Monday, November 9, 2009

Nation & World

World Watch: Lenin might finally be able to turn over in his grave

By Ilana Ozernoy
Posted 11/3/05

MOSCOW—Russians are having a hard time settling on what to do with a relic of their Soviet past, the embalmed body of Vladimir Lenin. Dressed in a dark suit and black and white polka-dot tie, Lenin rests in a glass box in a marble mausoleum just outside the Kremlin, as he has for nearly eight decades.

A lone sentry stands watch outside the Lenin Mausoleum in Red Square.
Oleg Nikishin -- Getty Images

Crowds of visitors still stand in line outside the tomb, often for hours at a time, awaiting the chance for a brief glimpse of the father of communism. He remains, to many Russians, a symbol of past glory, while to others the display of the waxy-looking corpse of the first Soviet dictator is an embarrassing anachronism. Not to mention prone to the occasional outbreak of fungi.

The question of whether to finally bury Lenin has been, at least in the post-Soviet years, a recurring topic of debate. Maintaining his shrine seems oddly out of place in Russia's new era of capitalist enthusiasm, and a few weeks ago a senior aide to President Vladimir Putin suggested it is time for a move: "Our country has been shaken by strife, but only few were held accountable for that in their lifetime. I don't think it's fair that those who initiated that strife remain in the center of our state near the Kremlin."
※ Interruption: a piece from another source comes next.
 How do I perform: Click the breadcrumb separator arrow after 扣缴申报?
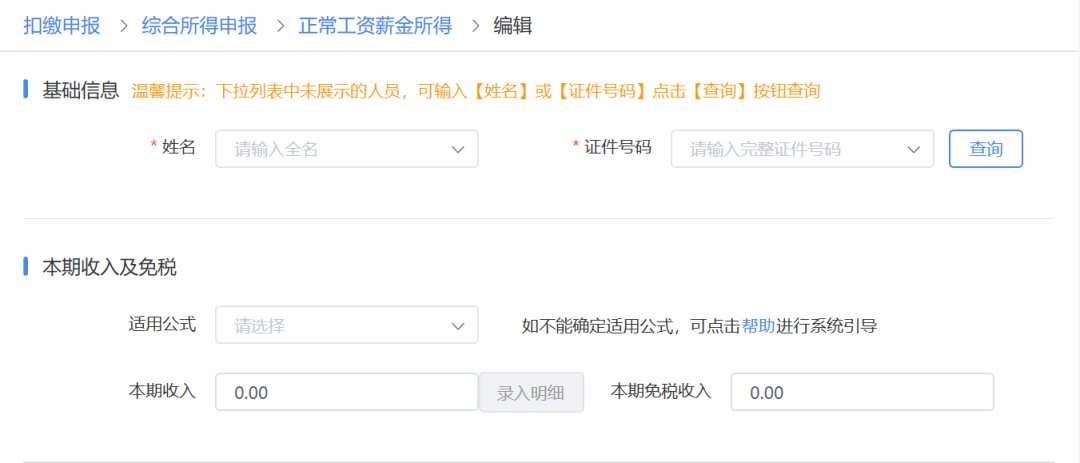(x=122, y=26)
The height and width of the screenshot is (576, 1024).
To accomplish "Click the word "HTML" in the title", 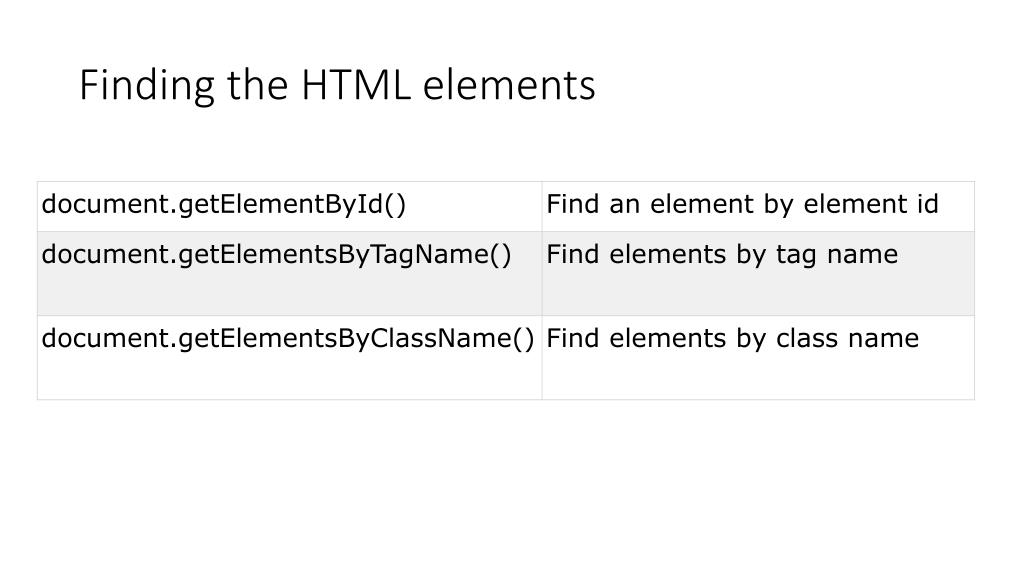I will click(x=356, y=85).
The idea to bury Lenin by his mother's side in St. Petersburg was first broached publicly by then President Boris Yeltsin not long after the demise of the Soviet Union in December 1991. But Russia was not ready to bury the past then—nor, it seems, even now. To visit Red Square is to witness a country very much confused over how to come to terms with a contentious, even brutal past. Behind the mausoleum is a row of graves, among them those of Joseph Stalin (a dictator said to have killed millions of people) and Felix Dzerzhinsky (the ruthless founder of the KGB). Their graves are adorned with bunches of red carnations and bouquets of flowers wrapped in cellophane. A few yards away, a Lenin look-alike waves a faux edition of the Soviet-era newspaper Pravda and invites visitors to have their picture taken with him for 100 rubles (about $3). Nearby, the erstwhile state superstore GUM sells Soviet kitsch at a handsome markup.

Russians themselves are fiercely divided over the issue. Russia's post-Soviet Communist Party demands that officials keep their hands off Lenin, the man who led the 1917 Bolshevik Revolution and became the first Soviet dictator. There is speculation that Putin is testing the waters by allowing his aide to raise the matter publicly. And for a president often accused of reverting Russia to the Soviet days, removing Lenin and all other former Soviet leaders from Red Square may be just the thing to move the country back to the future.